Coming of Age, Slowly

On Dec. 15, the Diet passed two defense-related laws. One upgraded Japan’s Defense Agency to a full ministry, and another legally switched the SDF’s overseas peacekeeping operations from a supplemental duty to a primary one.

“The legislation does not change the de facto activities of the SDF, but merely recognizes what has been the case for many years: that the SDF gives logistical support to the U.S. in matters concerning Japanese defense, and Japan’s manpower and logistical contributions to U.N. peacekeeping are increasingly important,” said Peter Woolley, author of “Geography and Japan’s Strategic Choices.”

The upgrade to ministry will give the military more power and raise morale. Previously, the Defense Agency was under the control of the Cabinet Office, which was headed by the prime minister. The agency was not allowed to attend ministry meetings or make decisions.

Now, the new Defense Ministry will have a seat at Cabinet meetings on equal standing with other ministries. The defense minister also will have the power to call emergency Cabinet meetings and send budget requests directly to the Finance Ministry.
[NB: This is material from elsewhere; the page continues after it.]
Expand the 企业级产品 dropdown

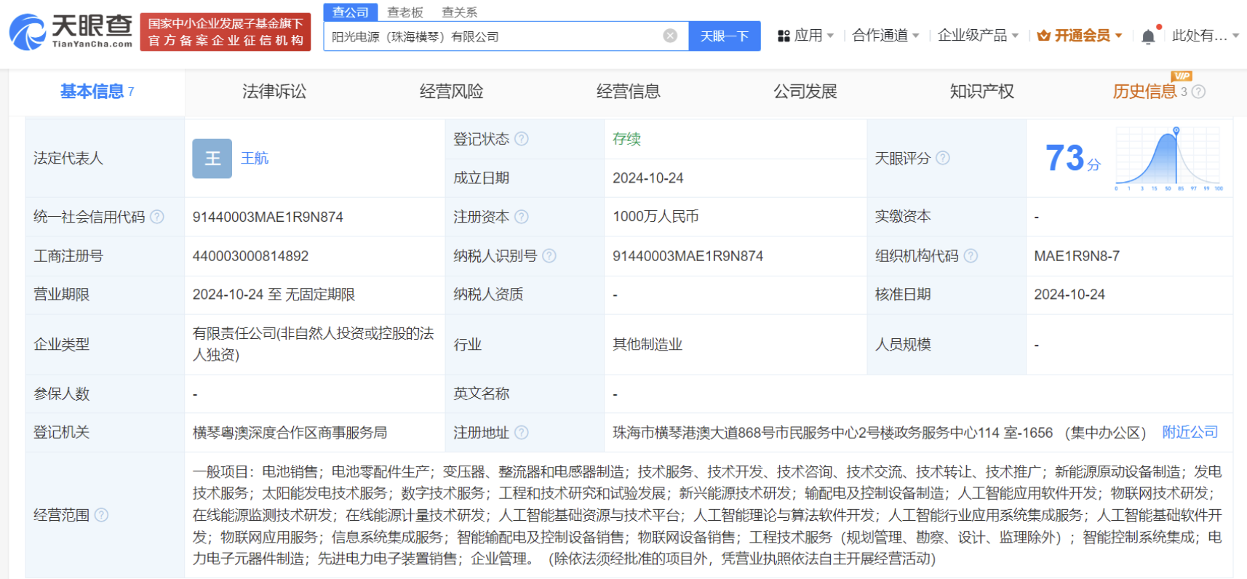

“The major near-term impact of the establishment of the Defense Ministry will play out in domestic Japanese politics and administrative procedures, not on the international stage at first,” Gatling said.
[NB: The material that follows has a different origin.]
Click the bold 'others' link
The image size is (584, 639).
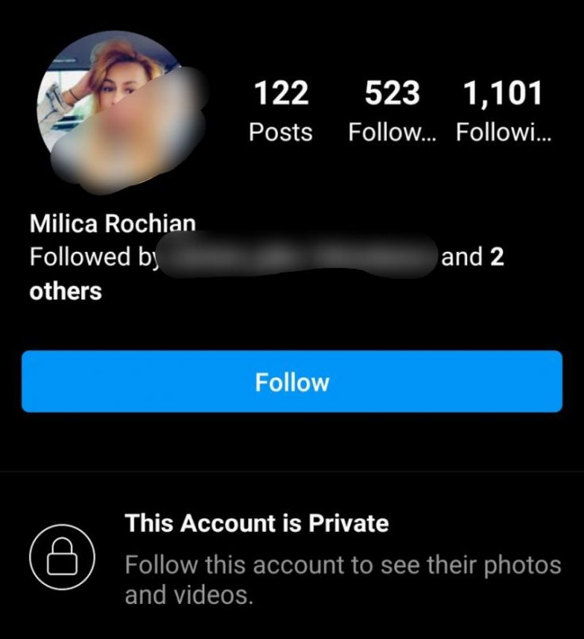coord(66,291)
“Longer term, I would expect a more activist Defense Ministry stance regarding overseas deployments for disaster relief and perhaps soon, even peacekeeping operations.”

Old Habits Die Hard

Budget constraints and constitutional prohibitions place Japan’s military in an awkward position. “All appear to agree that limitations built into the system are making it difficult for Tokyo to rise to the threat challenge,” said Sato.

Some argue that reform is crucial if Japan is to handle the North Korean threat and responsibilities it has in the U.S.-Japan defense alliance.

“I don’t think anyone can see an alternative. There are simply too many expensive requirements — missile defense, U.S. base realignment, next-generation fighter, and new communication requirements — that, added up, exceed current budget levels. The inefficiencies of the current system cry out for reform,” Gatling said.

Sato called for the abolition of the cap on military spending that restricts it to 1 percent-of-gross national product, and said the North Korean tests may have removed the taboo on debating this and other issues. Pyongyang’s recent threats after the breakdown of negotiations in Beijing were just another blow.

“As always, North Korea issues hysterical statements, but the Dear Leader himself is more responsible than anyone else for facilitating the rehabilitation of Japan’s defense organization in the past decade,” said Woolley.